DOCUMENT SEGMENT:

Donna Wentworth, over at Copyfight pointed out a JD Lasica piece detailing the responses from seven studios to his requests to use short (10-30 seconds) clips of their films in a non-commercial project he was working on with his child.
…four of the studios refused outright, two refused to respond, and the seventh wobbled.
This is the quandary millions of us face today: The Hollywood studios demand that we ask for permission to borrow from their works — and then they deny our requests as a matter of course.
One studio acknowledged the the “worthwhile intentions” of the project and seemed to understand that it would be shown only to family and friends (not on the internet), but refused as a matter of policy:
we have had to establish a general policy of non-cooperation with requests of this nature.

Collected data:
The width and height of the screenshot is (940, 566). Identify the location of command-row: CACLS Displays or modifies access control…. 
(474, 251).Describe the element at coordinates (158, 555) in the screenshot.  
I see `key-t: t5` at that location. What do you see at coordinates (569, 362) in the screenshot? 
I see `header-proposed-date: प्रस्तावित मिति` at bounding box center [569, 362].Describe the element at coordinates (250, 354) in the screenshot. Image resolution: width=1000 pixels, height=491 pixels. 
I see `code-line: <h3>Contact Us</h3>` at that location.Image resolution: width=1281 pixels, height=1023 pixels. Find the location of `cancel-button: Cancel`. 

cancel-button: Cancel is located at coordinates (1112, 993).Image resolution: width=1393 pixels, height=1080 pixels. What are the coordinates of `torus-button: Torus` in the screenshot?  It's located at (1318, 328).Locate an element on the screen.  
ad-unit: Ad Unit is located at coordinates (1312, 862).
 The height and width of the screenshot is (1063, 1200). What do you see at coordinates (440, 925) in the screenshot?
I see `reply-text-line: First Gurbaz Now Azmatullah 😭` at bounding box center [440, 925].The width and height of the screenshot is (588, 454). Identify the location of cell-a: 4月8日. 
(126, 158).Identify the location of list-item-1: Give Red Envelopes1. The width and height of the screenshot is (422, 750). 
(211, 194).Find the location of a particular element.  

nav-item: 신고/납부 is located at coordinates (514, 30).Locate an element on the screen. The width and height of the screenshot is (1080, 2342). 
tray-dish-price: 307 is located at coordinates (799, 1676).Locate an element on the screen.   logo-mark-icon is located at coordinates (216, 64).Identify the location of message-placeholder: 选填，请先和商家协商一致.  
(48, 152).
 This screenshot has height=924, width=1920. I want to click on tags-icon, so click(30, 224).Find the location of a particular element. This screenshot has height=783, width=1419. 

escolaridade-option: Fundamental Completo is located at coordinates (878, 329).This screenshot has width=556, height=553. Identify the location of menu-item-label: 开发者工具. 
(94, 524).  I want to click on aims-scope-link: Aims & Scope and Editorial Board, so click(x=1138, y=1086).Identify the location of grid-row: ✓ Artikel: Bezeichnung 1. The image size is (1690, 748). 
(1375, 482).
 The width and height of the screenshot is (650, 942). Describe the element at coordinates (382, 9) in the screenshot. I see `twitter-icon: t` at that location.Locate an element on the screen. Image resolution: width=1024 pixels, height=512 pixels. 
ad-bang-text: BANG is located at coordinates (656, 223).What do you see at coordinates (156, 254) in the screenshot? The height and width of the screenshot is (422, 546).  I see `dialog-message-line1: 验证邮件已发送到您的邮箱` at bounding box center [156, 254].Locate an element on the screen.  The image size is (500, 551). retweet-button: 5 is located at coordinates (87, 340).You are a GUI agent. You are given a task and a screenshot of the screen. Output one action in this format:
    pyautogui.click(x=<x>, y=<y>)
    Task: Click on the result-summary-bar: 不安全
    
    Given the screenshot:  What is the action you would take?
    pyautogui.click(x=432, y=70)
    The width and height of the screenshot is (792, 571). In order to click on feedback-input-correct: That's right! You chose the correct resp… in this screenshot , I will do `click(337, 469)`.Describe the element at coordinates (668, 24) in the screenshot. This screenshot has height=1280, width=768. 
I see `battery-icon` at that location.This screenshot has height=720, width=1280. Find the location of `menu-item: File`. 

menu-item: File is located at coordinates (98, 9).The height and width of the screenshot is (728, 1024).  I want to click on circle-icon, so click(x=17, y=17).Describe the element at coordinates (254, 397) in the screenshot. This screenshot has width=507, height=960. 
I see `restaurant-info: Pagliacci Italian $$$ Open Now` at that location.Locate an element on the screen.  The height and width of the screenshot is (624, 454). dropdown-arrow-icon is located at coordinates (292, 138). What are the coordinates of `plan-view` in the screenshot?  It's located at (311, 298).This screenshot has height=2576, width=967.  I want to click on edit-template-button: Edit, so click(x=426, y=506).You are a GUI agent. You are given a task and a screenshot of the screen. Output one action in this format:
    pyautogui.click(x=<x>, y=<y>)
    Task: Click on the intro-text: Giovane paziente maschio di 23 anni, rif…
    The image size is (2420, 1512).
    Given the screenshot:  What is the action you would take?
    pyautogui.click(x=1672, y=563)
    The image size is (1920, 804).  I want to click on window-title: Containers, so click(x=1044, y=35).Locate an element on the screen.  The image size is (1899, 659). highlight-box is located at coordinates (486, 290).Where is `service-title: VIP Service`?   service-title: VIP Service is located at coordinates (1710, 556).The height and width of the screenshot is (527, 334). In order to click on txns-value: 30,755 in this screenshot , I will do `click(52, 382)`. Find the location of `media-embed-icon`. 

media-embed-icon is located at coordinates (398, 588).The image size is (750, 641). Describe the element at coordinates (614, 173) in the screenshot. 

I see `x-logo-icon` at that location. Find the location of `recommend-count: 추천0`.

REQUIRED WORK:
[1] Please rewrite the post on studio clip requests, everything from "One studio acknowledged" down to "of this nature.", with "family and friends" swapped for "relatives and close friends".
[2] Write the next part of the post on studio clip requests, picking up after its final sentence.

ANSWERS IN ORDER:
[1]
One studio acknowledged the the “worthwhile intentions” of the project and seemed to understand that it would be shown only to relatives and close friends (not on the internet), but refused as a matter of policy:
we have had to establish a general policy of non-cooperation with requests of this nature.

[2]
There’s nothing new in this, of course. Writer Chris Turner had to pay over $4 a word to quote a few lines from some Radiohead songs in his book about The Simpsons. Hip hop, once emblematic of “remix culture,” one example of voices and venues squashed (here’s what happens when artists try that today).
Anyway, Wendy Seltzer tells me it’s the EFF’s 15th birthday and they’re doing a blog-a-thon. This isn’t really about why I joined the “fight for my right to fair use and a vibrant public domain,” but it says a lot about why I’m still in it.
Related: The People Who Owned The Bible and Orphaned Works — when you can’t even find the people to ask for permission.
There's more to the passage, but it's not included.